::: Data in this exercise :::

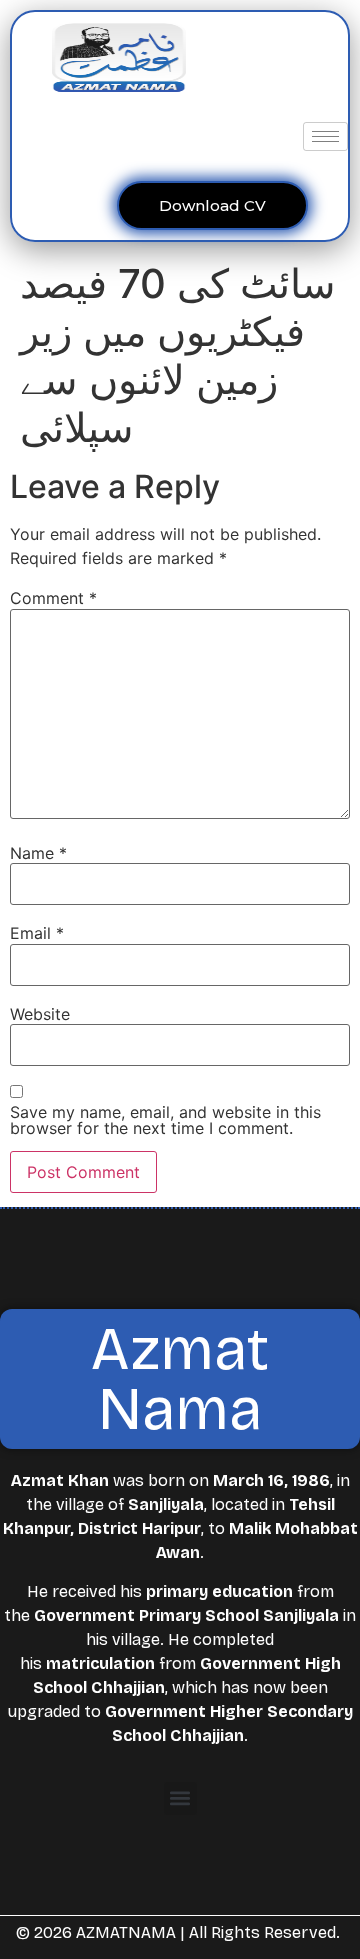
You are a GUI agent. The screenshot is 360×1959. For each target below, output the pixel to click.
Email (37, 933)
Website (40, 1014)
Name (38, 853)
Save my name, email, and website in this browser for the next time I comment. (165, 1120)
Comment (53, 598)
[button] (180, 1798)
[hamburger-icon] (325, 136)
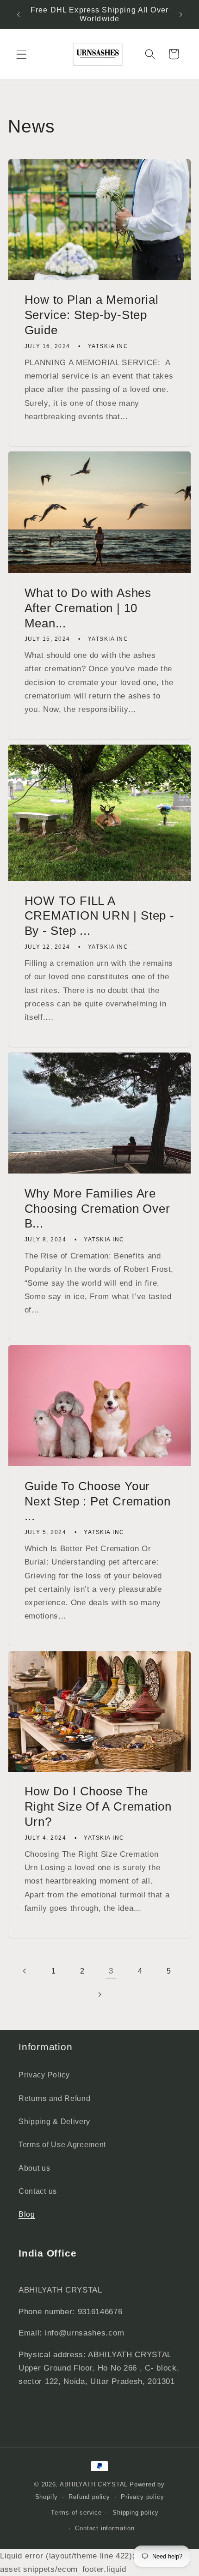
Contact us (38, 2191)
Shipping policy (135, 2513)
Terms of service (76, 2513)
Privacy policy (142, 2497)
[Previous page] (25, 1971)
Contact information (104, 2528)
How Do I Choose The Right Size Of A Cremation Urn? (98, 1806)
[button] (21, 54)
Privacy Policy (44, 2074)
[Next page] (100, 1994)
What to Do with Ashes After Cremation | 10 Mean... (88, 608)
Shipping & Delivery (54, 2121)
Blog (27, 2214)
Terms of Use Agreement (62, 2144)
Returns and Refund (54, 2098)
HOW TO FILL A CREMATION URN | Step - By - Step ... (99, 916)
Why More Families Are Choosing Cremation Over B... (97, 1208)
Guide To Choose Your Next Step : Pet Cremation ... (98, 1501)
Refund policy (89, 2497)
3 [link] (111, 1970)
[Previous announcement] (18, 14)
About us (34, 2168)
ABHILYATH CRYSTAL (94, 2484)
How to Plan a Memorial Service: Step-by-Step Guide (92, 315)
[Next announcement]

:::
::: Data in this exercise :::

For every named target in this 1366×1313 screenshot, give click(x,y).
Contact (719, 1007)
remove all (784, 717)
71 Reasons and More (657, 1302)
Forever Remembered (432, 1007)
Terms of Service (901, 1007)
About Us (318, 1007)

:::

Task prompt
Your answer should consist only of the lines above between the line holding "Returns and Refund (54, 2098)" and the line holding "[Next announcement]", inclusive, each transcribed exactly.

Task response
Returns and Refund (54, 2098)
HOW TO FILL A CREMATION URN | Step - By - Step ... (99, 916)
Why More Families Are Choosing Cremation Over B... (97, 1208)
Guide To Choose Your Next Step : Pet Cremation ... (98, 1501)
Refund policy (89, 2497)
3 [link] (111, 1970)
[Previous announcement] (18, 14)
About us (34, 2168)
ABHILYATH CRYSTAL (94, 2484)
How to Plan a Memorial Service: Step-by-Step Guide (92, 315)
[Next announcement]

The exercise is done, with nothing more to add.